Marketing Communications & Email
We may send you marketing emails, promotions, and product updates. Your preferences are always in your control:
  • Opt-In at Signup: Marketing emails are sent only if you consented during registration or purchased.
  • Order Confirmation Emails: Always sent (not marketing)—contain transactional info you need.
  • Promotional Emails: Sent periodically with offers, new products, and skincare tips.
  • SMS/WhatsApp: Only sent if you explicitly opted in; frequency varies by campaign.
  • Frequency: We aim for 2-4 emails per month; you can adjust frequency in your preferences.
  • Personalization: Emails may be personalized based on purchase history and browsing behavior.
Unsubscribe anytime via the link in every email or your account settings—no questions asked!
How to Opt-Out or Manage Preferences
  • Email Unsubscribe: Click "Unsubscribe" at the footer of any marketing email.
  • Account Settings: Log in and navigate to PreferencesEmail Settings to manage subscription types.
  • Contact Support: Email support@agorge.com with your request to unsubscribe from all marketing.
  • SMS Opt-Out: Reply STOP to any SMS from Agorge to unsubscribe.
  • Cookie/Tracking Opt-Out: Use our cookie banner on every page to opt out of analytics and marketing cookies.
  • Do Not Track (DNT): If your browser sends a DNT signal, we respect it for non-essential tracking.
  • Third-Party Ad Opt-Out: Use Google's Ads Preferences or Facebook's Ad Preferences to control targeted ads.
Note: Even if you unsubscribe from marketing, we'll still send transactional emails (orders, support responses, security alerts).
Changes to This Privacy Policy
We reserve the right to update, revise, or amend this Privacy Policy at any time to reflect legal, operational, or business changes.

Notices: Material changes will be posted on this page and, where appropriate, notified by email or site banner.

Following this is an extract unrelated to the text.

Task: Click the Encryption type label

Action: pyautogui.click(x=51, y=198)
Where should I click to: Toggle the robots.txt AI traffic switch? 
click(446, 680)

Effective Date: Please review this policy regularly. Continued use of the site after changes constitutes acceptance.
Contact Details & Questions
  • Email: support@agorge.com
  • Customer Helpline & WhatsApp: +91 76782 00356 (10AM–6PM, Mon–Sat)
  • Data Protection Officer (DPO): Data Privacy Dept, Agorge, New Delhi, India
  • Mail: Attn: Privacy Policy, Agorge, XYZ Complex, New Delhi, 110001, India
For data access, correction, deletion, or complaints, please contact the DPO above.
Terms of Acceptance
By using agorge.com, you agree to the collection, use, and sharing of your data as described in this policy.

If you do not agree with any aspect, please discontinue use or contact us with your concerns.

Thank you for trusting Agorge! Your privacy and safety always come first.